Exercise
Below are the records; restate all of them exactly.

Data extracts

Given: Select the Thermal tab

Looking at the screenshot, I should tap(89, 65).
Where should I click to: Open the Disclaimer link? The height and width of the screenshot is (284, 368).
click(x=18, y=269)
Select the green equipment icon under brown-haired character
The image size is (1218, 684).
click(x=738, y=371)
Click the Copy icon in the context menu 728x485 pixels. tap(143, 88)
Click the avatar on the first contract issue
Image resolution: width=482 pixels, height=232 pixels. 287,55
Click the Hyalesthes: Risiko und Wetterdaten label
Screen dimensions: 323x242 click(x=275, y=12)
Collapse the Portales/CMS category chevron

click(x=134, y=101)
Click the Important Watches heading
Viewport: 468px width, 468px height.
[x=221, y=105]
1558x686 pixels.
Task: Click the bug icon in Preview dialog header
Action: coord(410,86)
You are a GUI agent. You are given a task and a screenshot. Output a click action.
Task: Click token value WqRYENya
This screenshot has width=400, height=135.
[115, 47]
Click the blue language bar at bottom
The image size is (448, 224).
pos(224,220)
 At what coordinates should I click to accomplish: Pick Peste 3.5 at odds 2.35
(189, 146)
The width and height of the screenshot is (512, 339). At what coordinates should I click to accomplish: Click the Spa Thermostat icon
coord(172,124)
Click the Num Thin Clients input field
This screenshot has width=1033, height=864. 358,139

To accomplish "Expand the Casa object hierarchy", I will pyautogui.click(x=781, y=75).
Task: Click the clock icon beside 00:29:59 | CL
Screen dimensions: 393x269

Answer space
Given: Select the Thermal tab

Looking at the screenshot, I should tap(89, 65).
Where should I click to: Open the Disclaimer link? The height and width of the screenshot is (284, 368).
click(x=18, y=269)
Select the green equipment icon under brown-haired character
The image size is (1218, 684).
click(x=738, y=371)
Click the Copy icon in the context menu 728x485 pixels. tap(143, 88)
Click the avatar on the first contract issue
Image resolution: width=482 pixels, height=232 pixels. 287,55
Click the Hyalesthes: Risiko und Wetterdaten label
Screen dimensions: 323x242 click(x=275, y=12)
Collapse the Portales/CMS category chevron

click(x=134, y=101)
Click the Important Watches heading
Viewport: 468px width, 468px height.
[x=221, y=105]
1558x686 pixels.
Task: Click the bug icon in Preview dialog header
Action: coord(410,86)
You are a GUI agent. You are given a task and a screenshot. Output a click action.
Task: Click token value WqRYENya
This screenshot has width=400, height=135.
[115, 47]
Click the blue language bar at bottom
The image size is (448, 224).
pos(224,220)
 At what coordinates should I click to accomplish: Pick Peste 3.5 at odds 2.35
(189, 146)
The width and height of the screenshot is (512, 339). At what coordinates should I click to accomplish: Click the Spa Thermostat icon
coord(172,124)
Click the Num Thin Clients input field
This screenshot has width=1033, height=864. 358,139

To accomplish "Expand the Casa object hierarchy", I will pyautogui.click(x=781, y=75).
Task: Click the clock icon beside 00:29:59 | CL
Screen dimensions: 393x269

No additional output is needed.